National forest officials have issued a flash flood bulletin for neighboring communities and people who camp outdoors. A flash flood is a serious weather event for forest visitors because rising floodwater is extremely dangerous—a sudden surge can claim victims quickly. Any intense, heavy rain that falls in a short amount of time can create flash flood conditions in a low-lying area, according to the National Weather Service, and it can happen at a moment’s notice any time of the year.
“Many of our neighbors like to camp overnight in the forest,” explained Susan Matthews, Forest Supervisor for the three National Forests in Florida. “Sometimes visitors camp in low-lying areas. During long rain events like we have been experiencing, rivers rise quickly and can cause danger for campers and boaters.”
It is important that you do not attempt to drive over a flooded road. The depth of water is not always obvious. The roadbed may be washed out under the water, and you could be stranded or trapped.
During a flash flood, rapidly rising water can reach heights of 30 feet or more. The velocity of a flood surge can easily roll boulders and vehicles, tear out trees, destroy bridges and undermine roads. A low-lying area can become a death trap in a matter of minutes.

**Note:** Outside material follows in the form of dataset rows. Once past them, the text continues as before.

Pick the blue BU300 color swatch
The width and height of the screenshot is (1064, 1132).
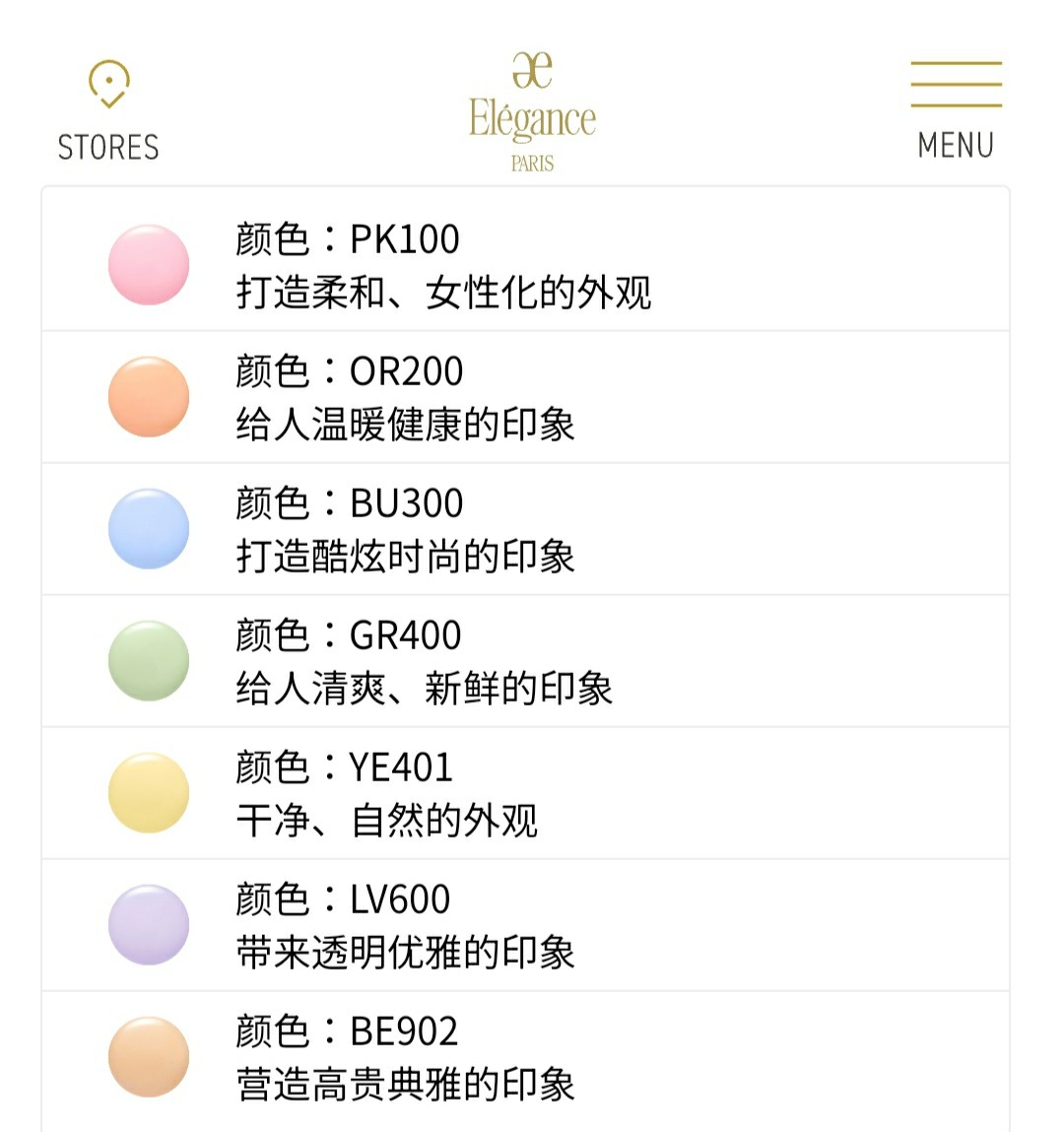(x=149, y=528)
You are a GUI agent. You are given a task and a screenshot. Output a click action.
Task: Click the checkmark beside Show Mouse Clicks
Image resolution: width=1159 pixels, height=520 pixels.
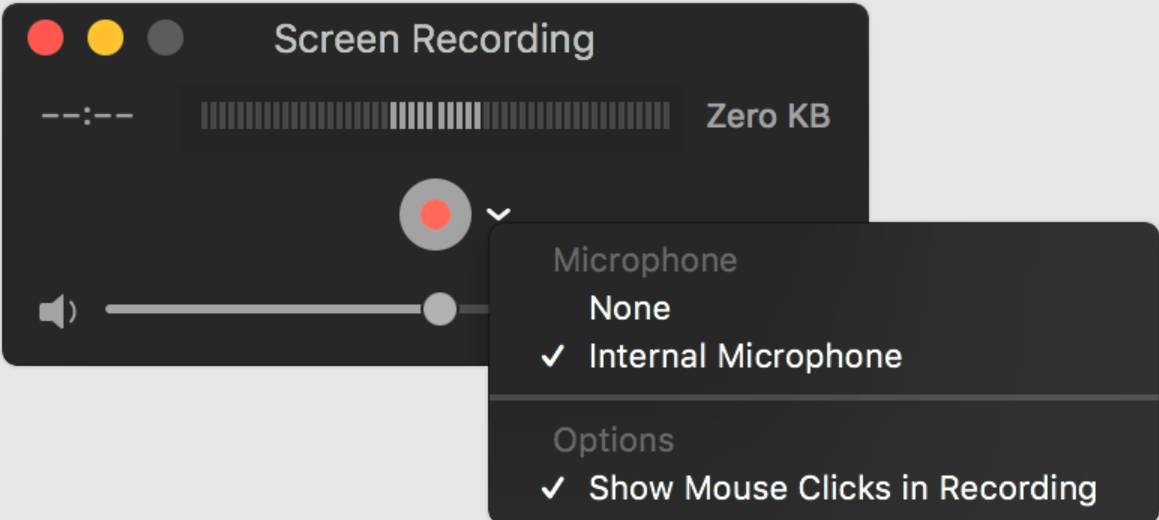(x=553, y=488)
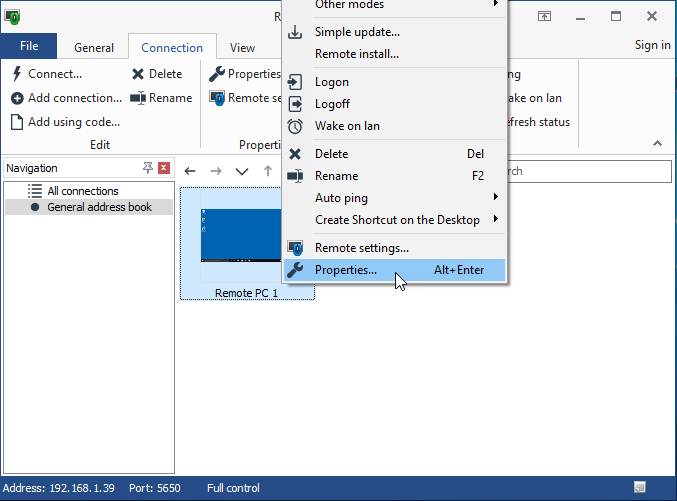The height and width of the screenshot is (501, 677).
Task: Switch to the View ribbon tab
Action: 242,47
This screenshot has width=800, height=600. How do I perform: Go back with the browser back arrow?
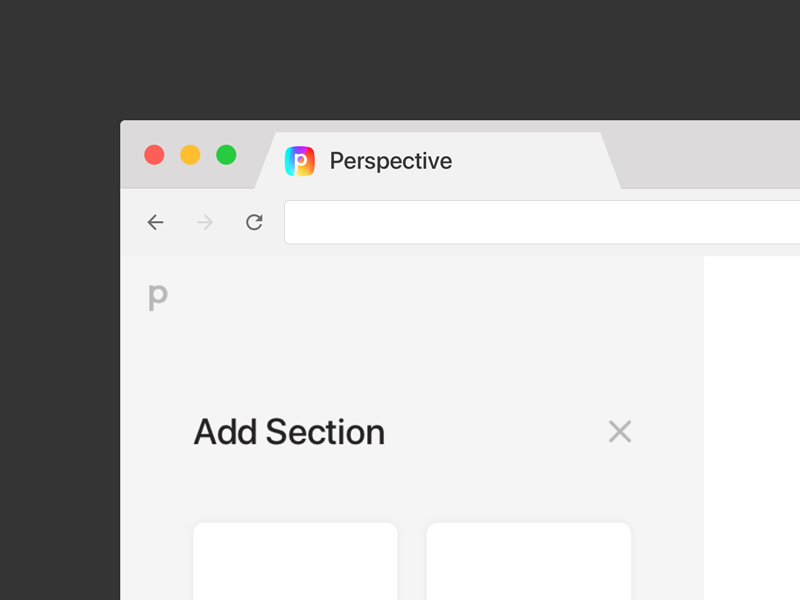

Weather experts say the best defense is to be weather-ready before a storm hits. Forest officials are asking neighbors to check the National Weather Service forecast before they leave home, and to be alert for changing weather conditions while visiting the forest. Devices like a weather radio, a terrestrial radio, a smart-phone app or a cell phone mobile alert can help visitors stay tuned-in before and during outdoor activities.
Statistics show that most flash floods in the U.S. occur after dark, when campers are asleep.

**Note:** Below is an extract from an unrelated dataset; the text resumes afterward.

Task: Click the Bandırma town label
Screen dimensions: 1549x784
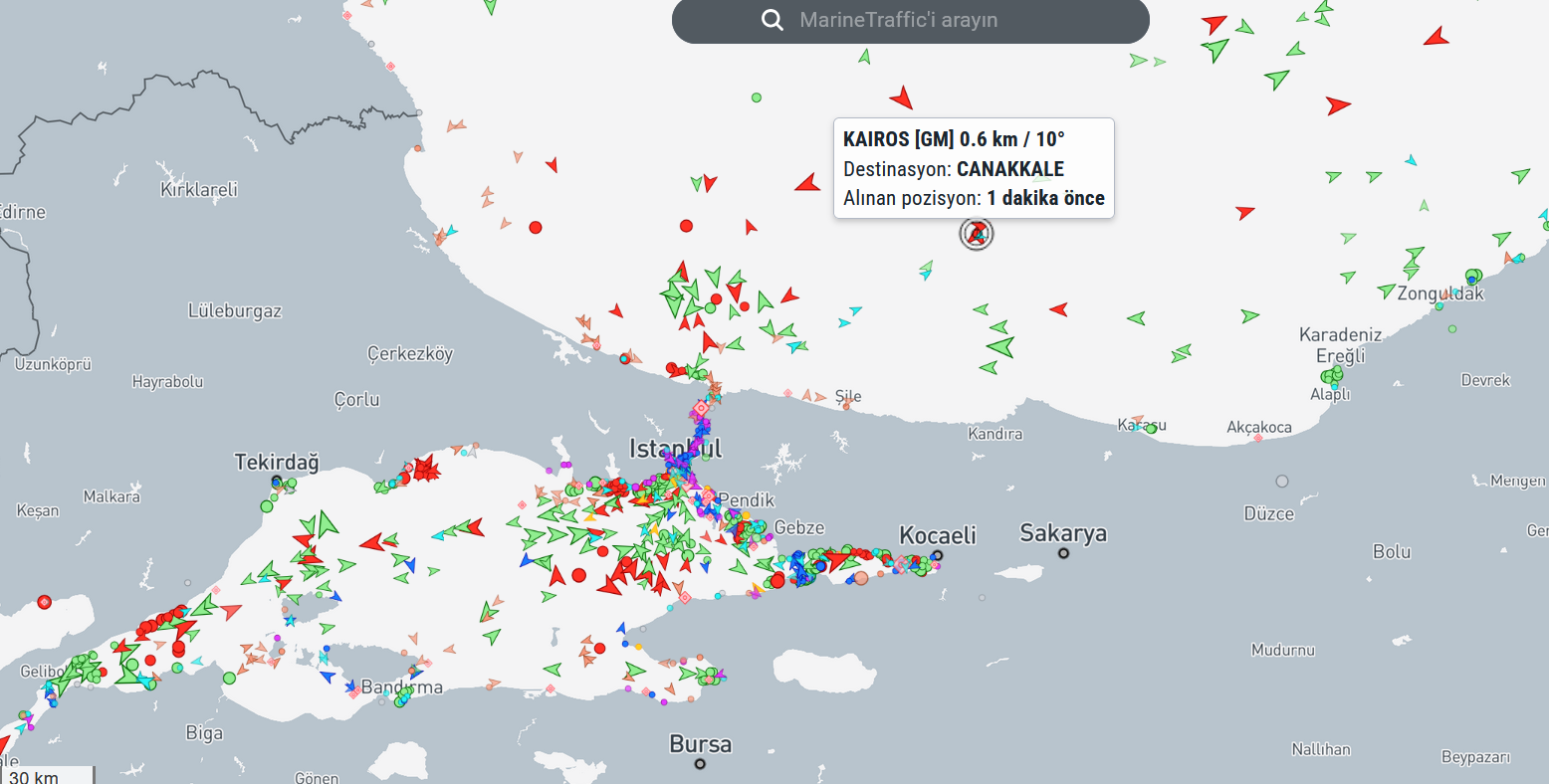Action: point(401,687)
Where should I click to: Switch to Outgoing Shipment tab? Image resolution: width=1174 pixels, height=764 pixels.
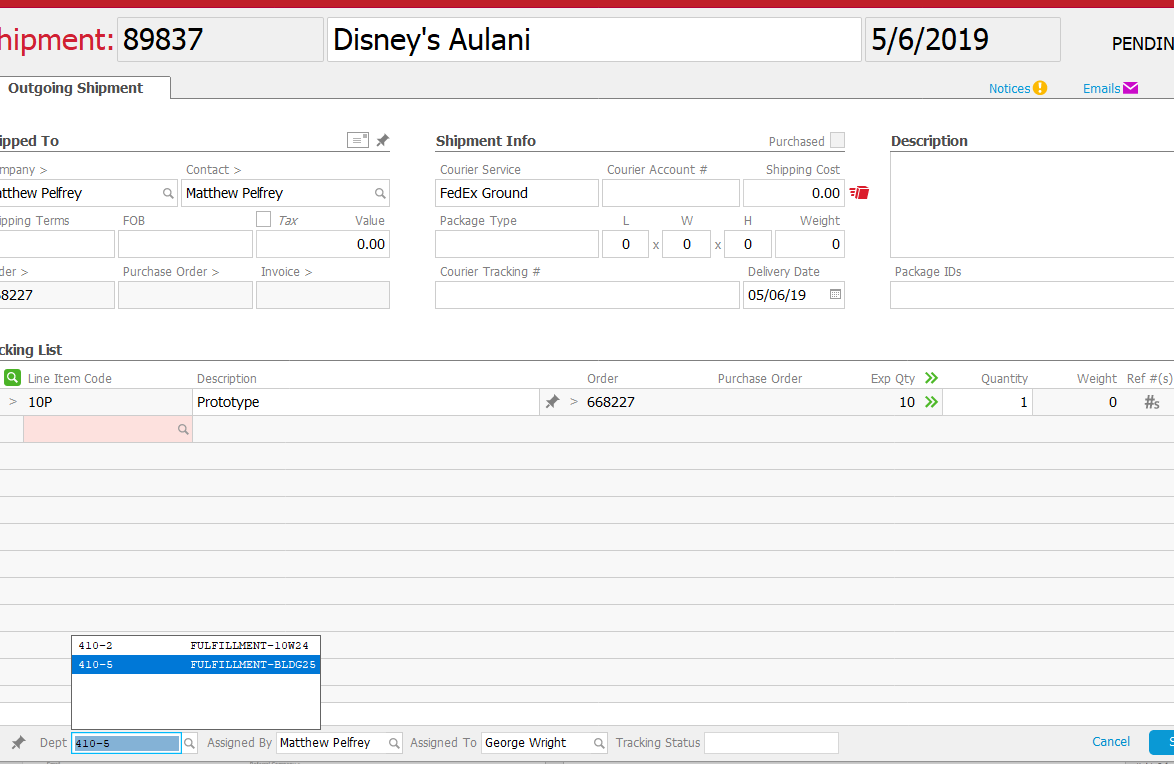point(76,88)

According to the Forest Service, national forests are popular places to sleep under the stars. “People from neighboring communities come camping all year,” Matthews said. “They need to be weather-ready every time they visit the forest. Outdoor safety isn't something to brush off or take lightly.”
“When a flash flood strikes at night, it's nearly impossible to know how deep and fast the water is,” Matthews explained. “It’s noisy. It’s dark. And it’s disorienting to wake up suddenly during a storm. You have to act quickly.”

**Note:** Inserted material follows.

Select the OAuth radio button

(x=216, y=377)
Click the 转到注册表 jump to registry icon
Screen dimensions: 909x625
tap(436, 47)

The National Weather Service is our nation’s exclusive and trusted source for weather forecasts and warnings. Their meteorologists use the most advanced flood warning and forecast system in the world to protect lives and property. Whenever severe weather is forecasted, forest visitors need to go home early. While outdoors, always be alert for sudden storms and the sound of rushing water.
As with all remote and rural locations in the United States, city sirens don’t exist out in nature. Forest rangers always remind visitors, “Your safety is your own responsibility every time you leave home and head outdoors, no matter where you go.”